■ PASSAGE TO READ ■
◇ ◇ ◇ ◇ ◇
= Gordon Corera =

British author and journalist

Gordon Corera (born 1974) is a British author and journalist. He was the BBC's Security Correspondent and specialised in computer technology from 2004 to November 2024. He now co-presents the podcast The Rest is Classified, which is about intelligence operations.

==Early life==
Corera was born in London; his father was from the state of Tamil Nadu in southern India and his mother is German. The family has a home near Cavelossim, in the state of Goa in western India, which he says he has a deep affection for, and visits regularly.

Corera was educated at University College School, an independent school for boys in Hampstead in northwest London, followed by St Peter's College at the University of Oxford, where he studied Modern History, followed by graduate studies in US foreign policy at Harvard University.
◇ ◇ ◇ ◇ ◇
■ RAW DATA ■

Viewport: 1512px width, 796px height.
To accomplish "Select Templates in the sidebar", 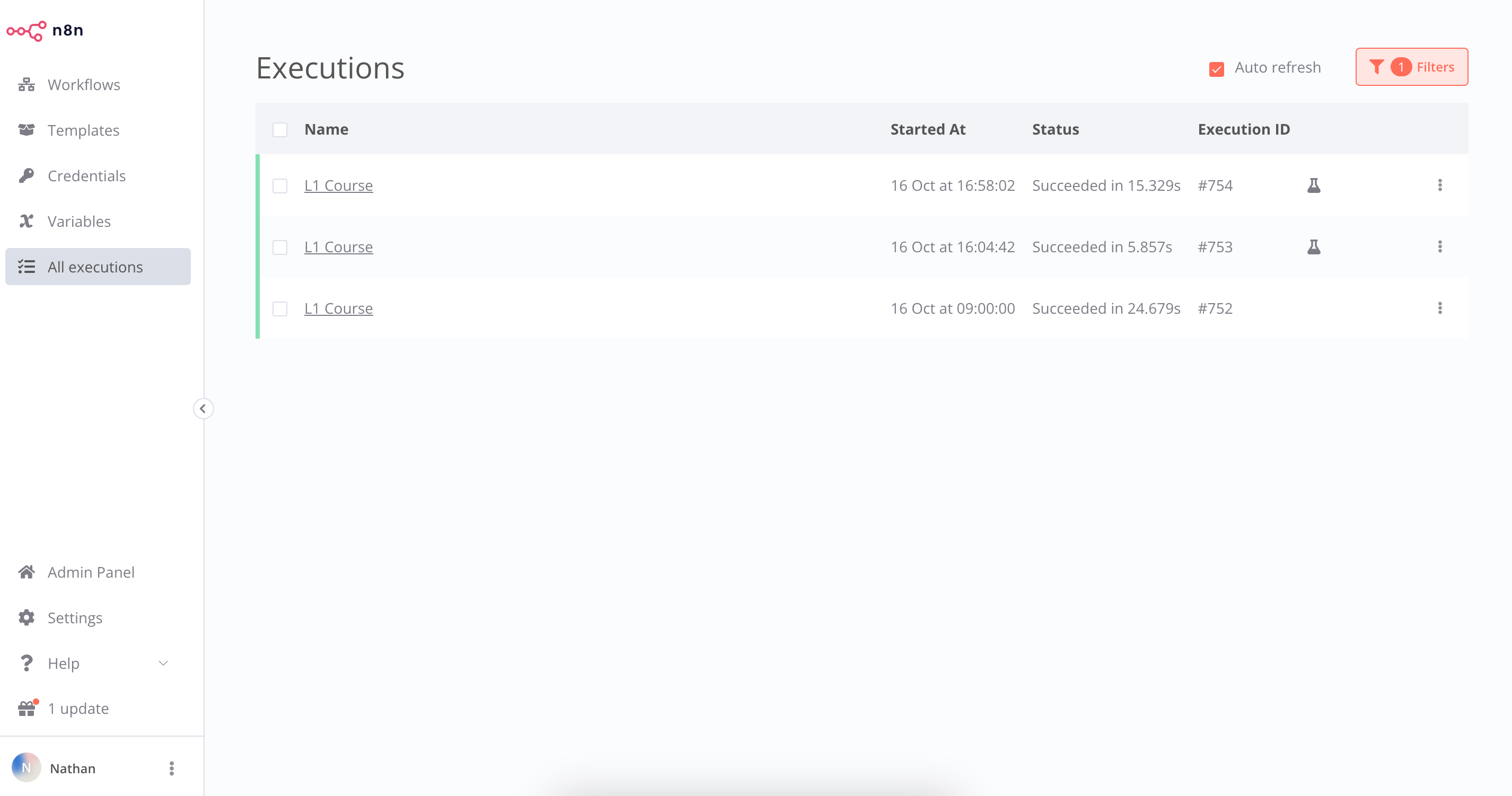I will tap(83, 130).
◇ ◇ ◇ ◇ ◇
■ THINGS TO DO ■
[1] Translate this sentence from the Gordon Corera article into Spanish: "Corera was born in London; his father was from the state of Tamil Nadu in southern India and his mother is German."
[2] Return the passage of the Gordon Corera article starting at "Gordon Corera (born" and ending at "at Harvard University.", copied word for word.
The material that comes after the article was taken from a different source.

■ ANSWERS IN ORDER ■
[1] Corera nació en Londres; su padre era del estado de Tamil Nadu, en el sur de la India, y su madre es alemana.

[2]
Gordon Corera (born 1974) is a British author and journalist. He was the BBC's Security Correspondent and specialised in computer technology from 2004 to November 2024. He now co-presents the podcast The Rest is Classified, which is about intelligence operations.

==Early life==
Corera was born in London; his father was from the state of Tamil Nadu in southern India and his mother is German. The family has a home near Cavelossim, in the state of Goa in western India, which he says he has a deep affection for, and visits regularly.

Corera was educated at University College School, an independent school for boys in Hampstead in northwest London, followed by St Peter's College at the University of Oxford, where he studied Modern History, followed by graduate studies in US foreign policy at Harvard University.